In a letter to the justice secretary, Ken Clarke, Clive Chatterton states that his final role as governor of Styal’s women’s prison in Cheshire left him disturbed and bewildered. Chatterton, who spent 37 years working in prisons before retiring three months ago, says that urgent reform is needed and called for the government to vigorously pursue alternatives to jail.

He said that many judges and magistrates he had spoken to “acknowledged that many of these women did not require a custodial sentence but then ask: ‘What else can we do with them?'” Chatterton is calling for a “warts-and-all review of the aims and intent of the use of custody”; an immediate end to short sentences; more women to be transferred to secure mental health units where they can receive the right care; and alternatives to prison that could be funded by the “huge” savings that would be derived from not jailing the third of women currently imprisoned for minor offences.

“I have never come across such a concentration of damaged, fragile and complex-needs individuals,” states Chatterton in his letter. He says half of the women in his former prison should never have been sent there and giving short sentences to vulnerable women or mothers is damaging and self-defeating.
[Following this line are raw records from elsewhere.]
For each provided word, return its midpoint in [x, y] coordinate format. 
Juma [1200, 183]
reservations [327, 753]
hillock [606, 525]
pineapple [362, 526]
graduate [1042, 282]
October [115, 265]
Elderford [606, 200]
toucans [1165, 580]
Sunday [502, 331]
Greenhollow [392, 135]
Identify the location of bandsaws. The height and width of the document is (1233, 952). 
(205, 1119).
He cites one woman jailed for 12 days for stealing a £3 sandwich and another who took a £12 bottle of champagne from an off licence but whose 10-day sentence was spent ill in hospital guarded by two prison officers.
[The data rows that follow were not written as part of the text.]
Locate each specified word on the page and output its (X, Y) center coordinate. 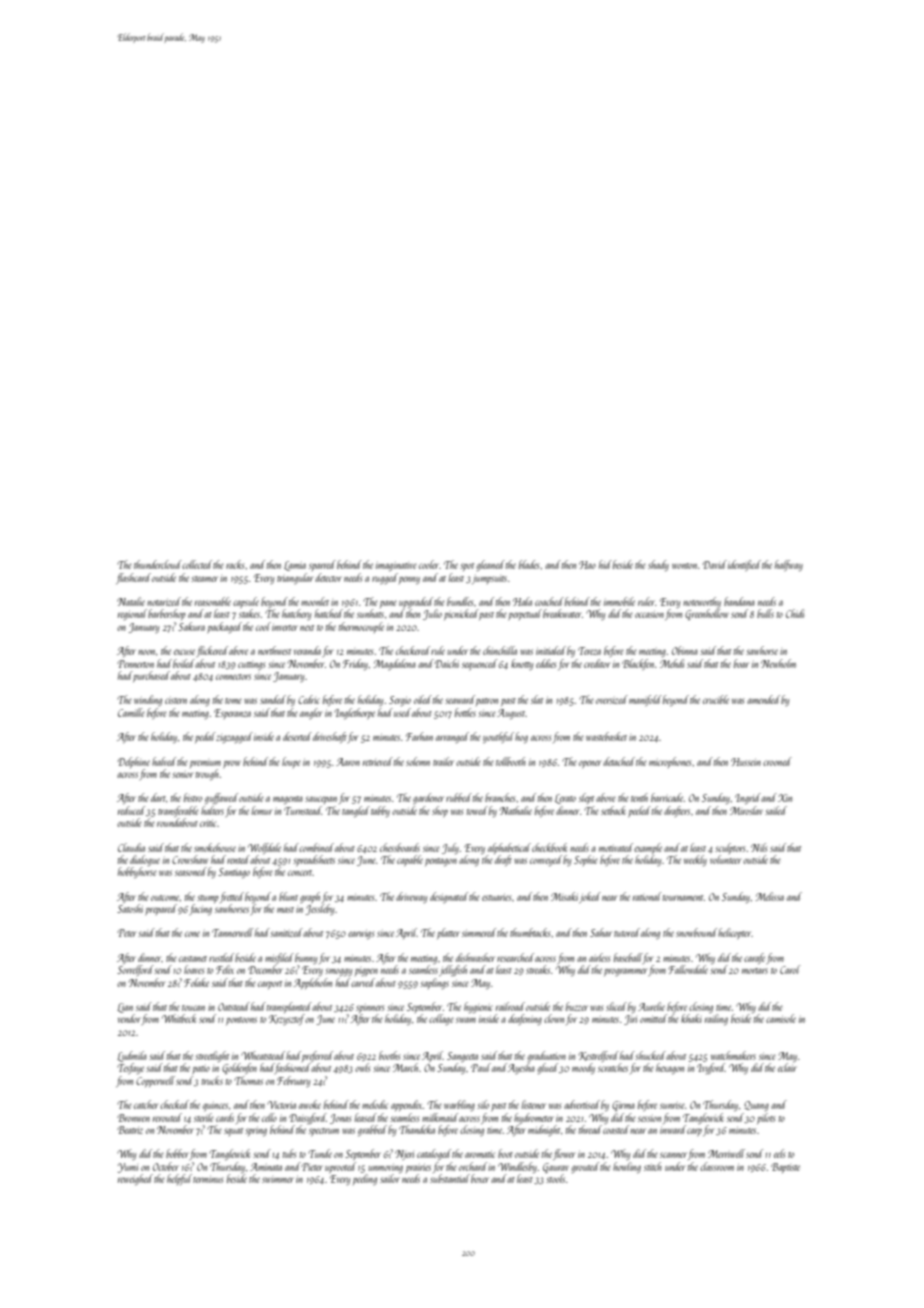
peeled (639, 811)
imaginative (396, 567)
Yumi (128, 1168)
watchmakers (733, 1055)
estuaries (496, 898)
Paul (481, 1067)
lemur (262, 810)
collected (197, 564)
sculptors (730, 848)
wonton (684, 566)
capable (410, 860)
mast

Chatterton describes the levels of self harm among women prisoners as “frankly staggering” and said: “I have first-hand experience of the devastating impact both to the family unit and society as a whole when a woman is sent to prison … homes are lost and then various agencies become involved in attempts to rehouse, kids go into care and so forth, it is vicious, costly and traumatising.”

His criticism comes ahead of the fifth anniversary of the Corston report, the influential inquiry by Baroness Corston commissioned by the Home Office in the wake of six deaths at Styal Prison.

The 2007 review into the imprisonment of women “with particular vulnerabilities in the criminal justice system” recommended that ministers set up a timetable within six months to close down existing women’s prisons and replace them with a local network of small custodial units reserved only for those considered a danger to the public. The Labour baroness also condemned the ubiquity of short prison sentences for minor offences, citing disruption to already chaotic lives without any pretence of rehabilitation.

Five years on, Corston says that despite the progress in establishing a network of women’s centres to help keep offenders out of prison, Chatterton’s comments highlighted the fact that “not enough” had changed since it was published.

She said: “From my own personal experience he [Chatterton] and other prison service staff who have served sometimes decades in the prison service, always in men’s prisons, have found going into a woman’s prison a terrible shock, to see all those damaged, sick, vulnerable and poor women sentenced to no good purpose.”